番組の途中、ロボット工学者の石黒氏と議論するシーンがあるんだけど、このときのガブリエルの目はかなり怖い。明らかに、石黒氏陣営を倒すべき仇敵と見なしているのがひしひしと伝わってくる。石黒氏も石黒氏で、初めっから哲学者の言葉なんて聞く耳は持ってないので、あえて反論もせず、苦虫を潰したような、それこそ自分が作ったアンドロイドと同じような顔になって沈黙を保ったままでいる。このシークエンス、現在の哲学と科学との関係が象徴されているようで、とても楽しめた。
途中、ハッとさせられたのが「民主主義はその前提として倫理が必要」という主旨の発言。この言葉がなぜかとても響いた。つまり、倫理感がある程度浸透している社会でないと民主主義は機能しないってこと。今の日本なんか、欲得でしか民主主義が動いていないから、私欲目的の金権主義しか実現することはなく、つまるところ、民主主義はその前提の段階ですでに崩壊している。
ただ、民主主義に倫理が必要とガブリエルはさらりと言ってのけるけど、いざ「倫理って何よ?」って聞かれると、答えるのはとても難しい。倫理の起源とは何か。また、倫理は一体何によって根拠づけることが可能なのか?途中に出てくる「人間の尊厳」という言葉にしても同じこと。

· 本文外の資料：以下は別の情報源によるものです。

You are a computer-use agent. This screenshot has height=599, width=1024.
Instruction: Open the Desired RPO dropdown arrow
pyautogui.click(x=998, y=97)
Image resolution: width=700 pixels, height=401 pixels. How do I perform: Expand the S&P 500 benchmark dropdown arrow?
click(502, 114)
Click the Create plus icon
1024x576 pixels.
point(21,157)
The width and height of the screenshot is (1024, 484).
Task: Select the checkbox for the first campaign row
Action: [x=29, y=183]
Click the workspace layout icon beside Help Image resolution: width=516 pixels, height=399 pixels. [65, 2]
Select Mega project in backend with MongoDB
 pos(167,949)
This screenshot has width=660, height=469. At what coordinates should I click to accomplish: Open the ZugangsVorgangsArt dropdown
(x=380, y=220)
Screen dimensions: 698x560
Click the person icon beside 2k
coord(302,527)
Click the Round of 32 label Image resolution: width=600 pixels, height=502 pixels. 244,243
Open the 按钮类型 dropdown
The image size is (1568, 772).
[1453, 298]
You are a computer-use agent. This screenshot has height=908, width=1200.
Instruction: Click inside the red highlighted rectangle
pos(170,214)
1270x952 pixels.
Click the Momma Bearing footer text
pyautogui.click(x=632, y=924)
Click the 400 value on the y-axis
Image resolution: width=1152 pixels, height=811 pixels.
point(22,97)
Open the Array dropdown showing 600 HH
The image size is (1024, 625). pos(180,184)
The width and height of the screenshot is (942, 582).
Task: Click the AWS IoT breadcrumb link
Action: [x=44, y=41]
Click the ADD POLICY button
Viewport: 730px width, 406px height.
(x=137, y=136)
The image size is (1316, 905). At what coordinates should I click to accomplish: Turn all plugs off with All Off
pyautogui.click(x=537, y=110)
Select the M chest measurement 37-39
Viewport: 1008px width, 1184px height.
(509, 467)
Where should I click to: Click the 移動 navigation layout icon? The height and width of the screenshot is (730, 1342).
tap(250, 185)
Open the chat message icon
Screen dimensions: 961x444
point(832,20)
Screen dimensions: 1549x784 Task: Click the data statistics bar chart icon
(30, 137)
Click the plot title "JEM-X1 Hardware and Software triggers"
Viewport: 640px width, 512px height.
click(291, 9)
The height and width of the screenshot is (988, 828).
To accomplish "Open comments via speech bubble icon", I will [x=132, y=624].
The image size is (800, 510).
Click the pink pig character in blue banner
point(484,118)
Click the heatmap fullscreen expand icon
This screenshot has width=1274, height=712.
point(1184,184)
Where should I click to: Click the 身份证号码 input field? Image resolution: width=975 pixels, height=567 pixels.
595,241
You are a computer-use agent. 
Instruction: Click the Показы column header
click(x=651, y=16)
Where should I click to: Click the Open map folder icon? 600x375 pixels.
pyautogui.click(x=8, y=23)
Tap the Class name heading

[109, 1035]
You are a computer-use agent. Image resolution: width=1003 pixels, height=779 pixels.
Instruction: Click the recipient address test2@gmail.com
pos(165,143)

―ここは近代合理主義を支えてきたカント哲学にとってのアキレス腱のようなものなので、西洋哲学のその後の歩みもまた、この根拠づけに躍起になってきたわけだけど、決定打は未だ放たれていない。ハイデガーとかドゥルーズが目指したのも、その根拠づけと言っていい。
そして、ヌーソロジーもまた同じ。要はスピノザの「神」をどのようにして、現代に蘇らせるかってことなんだけどね。